The model is neatly detailed and cleanly cast in only 7 parts. These are the 2x track units, a one piece central body, two rails plus the unditching beam and the exhaust box. Clean off the casting blocks of the body and track units carefully, and assembly is quick and simple with superglue. Give it a coat of primer and then paint, in this case a khaki brown, as seen on the survivor at Bovington. Helpfully, transfers for two examples are included, and these are provided by Black Lion Decals.

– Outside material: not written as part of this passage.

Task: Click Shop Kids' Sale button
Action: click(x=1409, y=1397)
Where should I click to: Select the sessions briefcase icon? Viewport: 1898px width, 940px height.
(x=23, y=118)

I now have mine built and painted, a darker wash to get some colour variation and the transfers applied. Tracks are painted in Vallejo Gunmetal grey and then a good coating of Ammo track wash. Just some light weathering to be done, which will be light. Great to have another WW1 tank to add to a model collection. They are also doing an experimental version which was tried apparently, with drums fitted to one for testing on a reservoir here in the UK as an early 'amphibious' tank.
I got mine at On Track in February 2019 and they are available online through the shop for Black Lion Decals.